In the center of downtown Detroit, a stalled construction site has been turned into a new recreational space. Instead of sitting empty, the space is now a roller rink, complete with music, lights, and a freshly painted oval of smooth asphalt.
Detroit’s outdoor roller rink is not alone. One recently opened in Fairfax, Virginia, and the city of Philadelphia recently hosted a roller rink right in front of City Hall. 2021 may be the year the outdoor roller rink begins its comeback.
Detroit’s rink is part of the Monroe Street Midway, a temporary recreation-space installation on the future site of the Monroe Blocks, a mixed use development of offices and residences planned right in the center of the city. But those plans are a few years away from being realized, leaving a large plot of downtown land sitting empty.
Or at least it was empty. During the height of the pandemic, when going outdoors was about all people could do safely, the company that is developing the project looked at its empty plot as a potential escape. “We were asking what can we do safely on this piece of land,” says Ivy Greaner, COO of Bedrock, the real estate company of Quicken Loans founder and Cleveland Cavaliers owner Dan Gilbert. By far the largest property owner in downtown Detroit, Bedrock has more than 100 buildings in its portfolio and several major projects in the works.

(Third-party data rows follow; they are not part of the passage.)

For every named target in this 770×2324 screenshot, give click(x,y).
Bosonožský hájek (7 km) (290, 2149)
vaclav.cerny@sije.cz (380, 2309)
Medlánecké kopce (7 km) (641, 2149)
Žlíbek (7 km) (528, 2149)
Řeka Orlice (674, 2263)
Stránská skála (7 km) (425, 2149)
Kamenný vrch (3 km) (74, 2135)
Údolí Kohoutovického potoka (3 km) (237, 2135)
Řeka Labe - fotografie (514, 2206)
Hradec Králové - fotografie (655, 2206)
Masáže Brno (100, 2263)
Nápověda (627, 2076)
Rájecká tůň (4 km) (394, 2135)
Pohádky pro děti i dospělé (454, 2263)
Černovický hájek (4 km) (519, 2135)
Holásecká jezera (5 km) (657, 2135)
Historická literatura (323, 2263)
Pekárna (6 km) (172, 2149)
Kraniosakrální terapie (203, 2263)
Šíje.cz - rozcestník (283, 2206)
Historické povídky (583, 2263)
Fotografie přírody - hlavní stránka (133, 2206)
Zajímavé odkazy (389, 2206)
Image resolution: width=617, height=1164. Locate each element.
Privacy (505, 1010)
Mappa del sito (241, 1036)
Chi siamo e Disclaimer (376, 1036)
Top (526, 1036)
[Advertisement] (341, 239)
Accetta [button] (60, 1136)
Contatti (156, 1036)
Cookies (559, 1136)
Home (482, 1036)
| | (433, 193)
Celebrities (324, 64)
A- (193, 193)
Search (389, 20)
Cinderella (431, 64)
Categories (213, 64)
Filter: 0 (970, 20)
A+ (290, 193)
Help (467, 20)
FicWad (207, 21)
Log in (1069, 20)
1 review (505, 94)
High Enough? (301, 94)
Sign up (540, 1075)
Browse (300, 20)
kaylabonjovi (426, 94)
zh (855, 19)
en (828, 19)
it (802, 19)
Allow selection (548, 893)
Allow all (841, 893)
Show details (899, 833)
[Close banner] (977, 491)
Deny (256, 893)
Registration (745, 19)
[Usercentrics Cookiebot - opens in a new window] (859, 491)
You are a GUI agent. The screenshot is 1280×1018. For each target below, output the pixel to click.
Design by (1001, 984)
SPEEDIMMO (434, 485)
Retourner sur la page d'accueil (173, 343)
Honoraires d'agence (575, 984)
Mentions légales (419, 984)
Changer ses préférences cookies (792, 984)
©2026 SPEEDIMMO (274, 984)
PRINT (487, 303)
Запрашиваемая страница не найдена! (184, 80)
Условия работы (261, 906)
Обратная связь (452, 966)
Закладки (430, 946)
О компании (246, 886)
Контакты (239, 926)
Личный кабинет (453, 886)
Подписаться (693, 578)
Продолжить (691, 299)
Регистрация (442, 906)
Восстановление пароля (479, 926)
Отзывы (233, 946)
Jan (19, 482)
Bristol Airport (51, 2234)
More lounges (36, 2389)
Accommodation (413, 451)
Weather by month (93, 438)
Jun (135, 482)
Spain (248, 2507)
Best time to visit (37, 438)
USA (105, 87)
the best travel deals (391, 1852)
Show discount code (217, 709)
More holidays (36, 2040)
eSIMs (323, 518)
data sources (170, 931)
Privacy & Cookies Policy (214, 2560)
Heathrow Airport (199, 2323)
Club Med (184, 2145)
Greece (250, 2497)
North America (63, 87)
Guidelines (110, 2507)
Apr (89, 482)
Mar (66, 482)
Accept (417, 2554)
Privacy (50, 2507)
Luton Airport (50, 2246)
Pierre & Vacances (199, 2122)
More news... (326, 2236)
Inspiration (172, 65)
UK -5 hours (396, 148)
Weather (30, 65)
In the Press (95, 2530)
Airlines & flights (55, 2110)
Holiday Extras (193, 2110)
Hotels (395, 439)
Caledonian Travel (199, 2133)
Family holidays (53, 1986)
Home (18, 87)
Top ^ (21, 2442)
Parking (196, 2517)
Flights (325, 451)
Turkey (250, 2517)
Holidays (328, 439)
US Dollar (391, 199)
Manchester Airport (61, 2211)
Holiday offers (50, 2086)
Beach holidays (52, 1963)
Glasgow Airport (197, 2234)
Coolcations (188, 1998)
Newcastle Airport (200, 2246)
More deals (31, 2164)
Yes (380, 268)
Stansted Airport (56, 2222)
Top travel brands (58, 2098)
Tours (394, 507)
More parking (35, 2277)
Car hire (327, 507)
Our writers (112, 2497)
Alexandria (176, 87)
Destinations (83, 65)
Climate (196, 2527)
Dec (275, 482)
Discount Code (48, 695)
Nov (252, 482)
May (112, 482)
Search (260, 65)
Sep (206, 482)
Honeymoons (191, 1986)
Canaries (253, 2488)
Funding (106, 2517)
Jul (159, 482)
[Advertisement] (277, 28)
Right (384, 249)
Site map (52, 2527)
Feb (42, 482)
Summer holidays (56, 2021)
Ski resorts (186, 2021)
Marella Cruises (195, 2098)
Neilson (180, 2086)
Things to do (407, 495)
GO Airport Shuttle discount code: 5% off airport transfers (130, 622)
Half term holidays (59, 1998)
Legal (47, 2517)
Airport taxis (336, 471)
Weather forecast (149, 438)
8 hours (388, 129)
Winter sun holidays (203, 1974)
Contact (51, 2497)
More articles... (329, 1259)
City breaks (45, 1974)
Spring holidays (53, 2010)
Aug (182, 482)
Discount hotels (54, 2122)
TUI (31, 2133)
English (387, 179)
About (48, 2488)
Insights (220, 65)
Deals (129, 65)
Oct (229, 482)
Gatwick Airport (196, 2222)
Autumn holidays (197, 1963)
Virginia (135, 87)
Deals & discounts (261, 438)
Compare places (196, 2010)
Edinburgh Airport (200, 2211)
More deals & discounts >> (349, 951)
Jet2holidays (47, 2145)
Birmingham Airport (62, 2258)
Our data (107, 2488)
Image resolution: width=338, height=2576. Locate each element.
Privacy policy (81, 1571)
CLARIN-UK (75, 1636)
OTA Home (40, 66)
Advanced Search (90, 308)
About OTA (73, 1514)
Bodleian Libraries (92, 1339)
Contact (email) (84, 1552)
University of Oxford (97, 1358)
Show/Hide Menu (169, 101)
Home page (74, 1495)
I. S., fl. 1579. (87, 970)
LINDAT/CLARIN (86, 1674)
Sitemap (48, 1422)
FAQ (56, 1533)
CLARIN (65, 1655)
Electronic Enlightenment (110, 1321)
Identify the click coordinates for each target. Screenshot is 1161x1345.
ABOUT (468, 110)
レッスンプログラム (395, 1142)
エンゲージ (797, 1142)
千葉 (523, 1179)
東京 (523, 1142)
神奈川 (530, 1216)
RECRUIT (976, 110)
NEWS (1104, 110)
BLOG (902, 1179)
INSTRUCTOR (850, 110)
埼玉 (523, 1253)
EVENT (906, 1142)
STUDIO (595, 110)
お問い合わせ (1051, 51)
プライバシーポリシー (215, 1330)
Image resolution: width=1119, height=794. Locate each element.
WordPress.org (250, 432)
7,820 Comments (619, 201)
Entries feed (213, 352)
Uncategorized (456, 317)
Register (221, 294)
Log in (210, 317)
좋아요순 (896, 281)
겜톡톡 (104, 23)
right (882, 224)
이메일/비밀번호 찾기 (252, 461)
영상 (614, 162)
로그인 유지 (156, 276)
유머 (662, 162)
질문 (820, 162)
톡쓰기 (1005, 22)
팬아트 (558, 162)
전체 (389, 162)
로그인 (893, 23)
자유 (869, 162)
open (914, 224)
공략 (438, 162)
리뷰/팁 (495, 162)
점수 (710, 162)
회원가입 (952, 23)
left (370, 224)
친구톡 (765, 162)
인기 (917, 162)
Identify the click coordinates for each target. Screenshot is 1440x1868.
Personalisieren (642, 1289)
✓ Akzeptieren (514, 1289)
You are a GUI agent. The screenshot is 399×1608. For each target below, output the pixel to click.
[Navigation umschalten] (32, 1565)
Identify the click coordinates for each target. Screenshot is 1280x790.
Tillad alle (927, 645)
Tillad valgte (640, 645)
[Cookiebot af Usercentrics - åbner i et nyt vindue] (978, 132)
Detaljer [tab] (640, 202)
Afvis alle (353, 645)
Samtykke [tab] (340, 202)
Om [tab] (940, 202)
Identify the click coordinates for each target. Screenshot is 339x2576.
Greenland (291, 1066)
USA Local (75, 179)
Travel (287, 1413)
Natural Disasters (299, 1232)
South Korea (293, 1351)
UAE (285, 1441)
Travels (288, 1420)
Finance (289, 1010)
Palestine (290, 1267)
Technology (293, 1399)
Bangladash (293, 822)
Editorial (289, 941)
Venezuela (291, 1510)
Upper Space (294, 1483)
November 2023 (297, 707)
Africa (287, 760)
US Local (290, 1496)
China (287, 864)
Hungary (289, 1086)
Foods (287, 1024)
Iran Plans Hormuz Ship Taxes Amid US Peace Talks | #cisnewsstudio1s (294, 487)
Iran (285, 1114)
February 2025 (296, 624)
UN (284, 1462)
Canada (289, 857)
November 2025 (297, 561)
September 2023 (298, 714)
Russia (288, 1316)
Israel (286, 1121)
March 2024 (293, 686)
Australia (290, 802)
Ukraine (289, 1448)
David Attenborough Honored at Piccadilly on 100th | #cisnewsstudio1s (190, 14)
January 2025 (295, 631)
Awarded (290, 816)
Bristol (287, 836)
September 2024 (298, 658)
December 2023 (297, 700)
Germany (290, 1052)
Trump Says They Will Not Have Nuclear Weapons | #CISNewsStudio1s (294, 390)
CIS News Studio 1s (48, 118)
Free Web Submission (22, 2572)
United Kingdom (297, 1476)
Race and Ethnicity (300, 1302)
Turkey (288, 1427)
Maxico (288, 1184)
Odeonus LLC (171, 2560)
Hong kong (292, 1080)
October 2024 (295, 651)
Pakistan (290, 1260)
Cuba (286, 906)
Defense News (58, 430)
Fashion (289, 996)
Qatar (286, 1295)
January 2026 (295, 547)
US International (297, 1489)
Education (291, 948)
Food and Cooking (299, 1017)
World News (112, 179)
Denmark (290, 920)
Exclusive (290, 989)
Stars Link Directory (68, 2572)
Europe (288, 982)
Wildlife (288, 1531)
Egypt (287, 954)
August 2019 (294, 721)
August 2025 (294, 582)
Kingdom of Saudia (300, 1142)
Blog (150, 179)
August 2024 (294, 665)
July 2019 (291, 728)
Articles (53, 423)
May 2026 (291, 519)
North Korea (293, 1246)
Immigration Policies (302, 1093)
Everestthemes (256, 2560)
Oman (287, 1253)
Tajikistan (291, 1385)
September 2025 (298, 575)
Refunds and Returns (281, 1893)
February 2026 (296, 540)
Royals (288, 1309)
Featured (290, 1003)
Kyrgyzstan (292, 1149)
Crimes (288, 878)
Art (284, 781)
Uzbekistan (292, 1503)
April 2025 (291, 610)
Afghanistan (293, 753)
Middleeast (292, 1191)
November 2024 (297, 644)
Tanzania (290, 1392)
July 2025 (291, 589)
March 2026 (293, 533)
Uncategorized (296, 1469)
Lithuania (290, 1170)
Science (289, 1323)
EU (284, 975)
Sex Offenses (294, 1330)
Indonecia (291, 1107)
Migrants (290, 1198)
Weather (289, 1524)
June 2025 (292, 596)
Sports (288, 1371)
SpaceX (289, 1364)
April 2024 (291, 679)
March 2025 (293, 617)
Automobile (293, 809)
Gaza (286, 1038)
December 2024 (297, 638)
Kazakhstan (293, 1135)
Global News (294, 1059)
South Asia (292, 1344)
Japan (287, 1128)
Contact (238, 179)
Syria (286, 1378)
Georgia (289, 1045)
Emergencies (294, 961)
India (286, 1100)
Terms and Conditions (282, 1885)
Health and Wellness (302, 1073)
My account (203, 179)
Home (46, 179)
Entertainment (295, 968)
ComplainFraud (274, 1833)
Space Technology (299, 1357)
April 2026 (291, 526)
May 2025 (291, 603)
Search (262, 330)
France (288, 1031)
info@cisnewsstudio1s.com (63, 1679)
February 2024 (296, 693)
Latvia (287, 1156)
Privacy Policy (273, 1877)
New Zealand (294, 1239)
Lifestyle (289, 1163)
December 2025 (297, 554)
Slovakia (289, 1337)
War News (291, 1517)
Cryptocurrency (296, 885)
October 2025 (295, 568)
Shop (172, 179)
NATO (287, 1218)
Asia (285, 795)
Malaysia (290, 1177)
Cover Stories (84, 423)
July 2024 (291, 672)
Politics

In January, the company partnered with movie theater company Emagine Enertainment to turn part of the wide-open site into the Monroe Street Drive-In, an outdoor theater for people in cars, which ran into the spring. But Bedrock knew the activation could only last so long. “Drive-ins are tough in summer because it’s so light so late,” Greaner says.
The company wanted to continue the activation of the site, so decided to turn the space into a large-scale pop-up park, featuring basketball courts, outdoor seating areas, food vendors, and a roller rink. To create the rink, Bedrock partnered with RollerCade, a local Black-owned roller rink that’s been operated by the same family since 1955.
Cousins Kyle Black and Janine Folks are the RollerCade’s third-generation owners. Their rink had to close for eight months during the pandemic, so they were excited about moving operations outdoors.
“Before we were born, we were spending time in the skating rink. We are the definition of rink rats,” Black says. “We know the roller rink business front to back and upside down, so it wasn’t a difficult transition.”
Folks says the outdoor version of RollerCade, which opened in late May and runs until September, has seen huge and diverse crowds. Bedrock is only tracking first-time visitors who have to fill out a liability form to use the rink, but saw 8,467 skaters in June alone. “It’s like you put the RollerCade on steroids,” she says.
With its location downtown, the rink is surrounded by towers and buildings, and one part of the rink even features a view of the city’s iconic Renaissance Center building. “You can almost get so distracted by the scenery that you might run into something,” Folks says. “But it’s just beautiful, you’re outside, you’re breathing fresh air.”
For Bedrock, the entire project is a way to make use of otherwise dormant urban space, but it’s also an effort to keep the downtown area active amid the pandemic, and beyond. “Detroit has a need for experiences like this, and other experiences, period,” says Black.